L’espoir s’est décliné, se décline et se déclinera dans son passé, son présent et son futur, dans le but de vivre « avec le plus précieux qu’on porte en soi-même : les rêves et les idées qui ne se conçoivent qu’en majuscules, la confiance qui est cordon ombilical de la fraternité, la quiétude de l’appartenance ».
Chez Laâbi, plus que le « je », plus que le « tu » par lequel sont relatés les agissements du personnage principal, c’est le « nous » qui a toujours primé. Ce n’est qu’« armés de cette lucidité plurielle » que l’étendard de l’espoir peut être porté très haut, et qu’évolutions et changements puissent se mouvoir depuis les mains d’individus responsables.
Comme le rappelle passionnément le narrateur dans les dernières pages du livre : « Tout cela n’est possible que si nous avons réussi, contre vents et marées, à garder intact le feu sacré de nos rêves, cette foi rationnelle et indéracinable en un futur où les hommes vaincront le péché originel de ce monde, restaureront la paix, feront de notre planète un satellite naturel émettant vers les galaxies proches et lointaines le plus profond message humain, l’amour de vivre, l’amour d’aimer, l’amour du don intégral. »
Le Maroc du Chemin des ordalies des années 80 n’a que très peu à voir avec le Maroc actuel. Le Royaume a connu des avancées spectaculaires sur la voie de la démocratie, de la modernisation et de l’ouverture, entraînant par là même une conscience citoyenne nouvelle, qui s’épanouit dans une société civile de plus en plus dynamique et entreprenante…. Dont l’exemple le plus probant se déroule au moment même où nous écrivons ces lignes.

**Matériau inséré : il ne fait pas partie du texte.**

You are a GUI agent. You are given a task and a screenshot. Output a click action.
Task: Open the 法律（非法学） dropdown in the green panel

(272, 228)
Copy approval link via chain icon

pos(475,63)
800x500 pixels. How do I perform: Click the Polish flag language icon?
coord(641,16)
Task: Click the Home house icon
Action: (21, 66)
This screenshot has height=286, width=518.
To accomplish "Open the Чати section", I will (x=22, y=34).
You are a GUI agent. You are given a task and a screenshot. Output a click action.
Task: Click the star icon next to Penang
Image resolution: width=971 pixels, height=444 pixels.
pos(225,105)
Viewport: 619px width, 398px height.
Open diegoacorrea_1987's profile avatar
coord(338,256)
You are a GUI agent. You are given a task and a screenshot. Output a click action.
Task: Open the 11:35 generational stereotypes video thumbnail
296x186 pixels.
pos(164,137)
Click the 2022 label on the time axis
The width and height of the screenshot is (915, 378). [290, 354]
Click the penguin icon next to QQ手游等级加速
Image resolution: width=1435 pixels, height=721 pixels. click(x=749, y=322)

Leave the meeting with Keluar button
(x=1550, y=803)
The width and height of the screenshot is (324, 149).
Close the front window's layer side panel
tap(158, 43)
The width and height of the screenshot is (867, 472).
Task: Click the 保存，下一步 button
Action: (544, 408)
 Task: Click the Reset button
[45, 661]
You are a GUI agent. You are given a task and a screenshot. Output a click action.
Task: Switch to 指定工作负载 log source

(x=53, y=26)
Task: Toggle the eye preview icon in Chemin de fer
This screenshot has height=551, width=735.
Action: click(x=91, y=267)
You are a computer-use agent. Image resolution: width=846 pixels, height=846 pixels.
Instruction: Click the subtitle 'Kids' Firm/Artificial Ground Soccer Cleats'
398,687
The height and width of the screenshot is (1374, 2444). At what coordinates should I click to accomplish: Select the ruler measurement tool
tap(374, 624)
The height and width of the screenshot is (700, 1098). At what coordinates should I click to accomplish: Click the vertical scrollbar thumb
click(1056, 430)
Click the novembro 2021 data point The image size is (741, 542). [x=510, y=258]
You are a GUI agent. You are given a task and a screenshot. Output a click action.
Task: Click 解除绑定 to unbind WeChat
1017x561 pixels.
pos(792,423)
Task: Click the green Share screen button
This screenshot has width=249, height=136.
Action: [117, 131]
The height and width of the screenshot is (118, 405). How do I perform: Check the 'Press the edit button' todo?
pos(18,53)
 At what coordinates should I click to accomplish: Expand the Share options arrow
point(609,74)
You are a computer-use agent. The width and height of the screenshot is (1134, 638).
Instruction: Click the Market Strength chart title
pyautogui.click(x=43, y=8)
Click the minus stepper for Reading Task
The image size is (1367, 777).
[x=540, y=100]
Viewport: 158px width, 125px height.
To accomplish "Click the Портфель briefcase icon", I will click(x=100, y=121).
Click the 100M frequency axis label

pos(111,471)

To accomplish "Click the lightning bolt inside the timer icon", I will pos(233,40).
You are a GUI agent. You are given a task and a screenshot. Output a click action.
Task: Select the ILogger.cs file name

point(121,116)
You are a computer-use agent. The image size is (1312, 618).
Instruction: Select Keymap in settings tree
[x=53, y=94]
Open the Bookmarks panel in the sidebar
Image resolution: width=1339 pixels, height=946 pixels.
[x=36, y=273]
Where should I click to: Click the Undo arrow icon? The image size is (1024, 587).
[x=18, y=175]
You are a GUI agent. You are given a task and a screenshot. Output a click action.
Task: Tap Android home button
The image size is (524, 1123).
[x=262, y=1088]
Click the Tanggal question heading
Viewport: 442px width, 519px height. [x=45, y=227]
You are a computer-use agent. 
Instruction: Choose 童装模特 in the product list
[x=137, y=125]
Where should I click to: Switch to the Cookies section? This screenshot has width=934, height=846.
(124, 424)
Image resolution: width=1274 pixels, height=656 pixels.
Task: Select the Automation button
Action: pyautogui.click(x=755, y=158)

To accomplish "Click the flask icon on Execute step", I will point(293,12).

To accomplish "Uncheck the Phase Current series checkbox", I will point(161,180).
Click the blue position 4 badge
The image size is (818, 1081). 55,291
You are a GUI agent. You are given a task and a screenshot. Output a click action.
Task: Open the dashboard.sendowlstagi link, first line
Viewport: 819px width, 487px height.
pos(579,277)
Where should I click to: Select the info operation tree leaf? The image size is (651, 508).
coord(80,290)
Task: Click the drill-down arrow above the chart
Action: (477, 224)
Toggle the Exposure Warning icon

A l’heure de la pandémie du Covid-19 qui a révélé des failles inattendues dans les pays les plus développés, le Maroc a fait preuve jusqu’à maintenant d’une réactivité et d’une gestion admirables de la crise.
Mais au-delà des mesures entreprises pour endiguer l’épidémie et ses conséquences, deux facteurs fondamentaux à la bonne santé d’un pays se sont imposés d’eux-mêmes : la confiance d’un peuple en ses dirigeants et la formidable synergie entre ces deux forces. Et c’est précisément de leur point de rencontre que peut jaillir le progrès.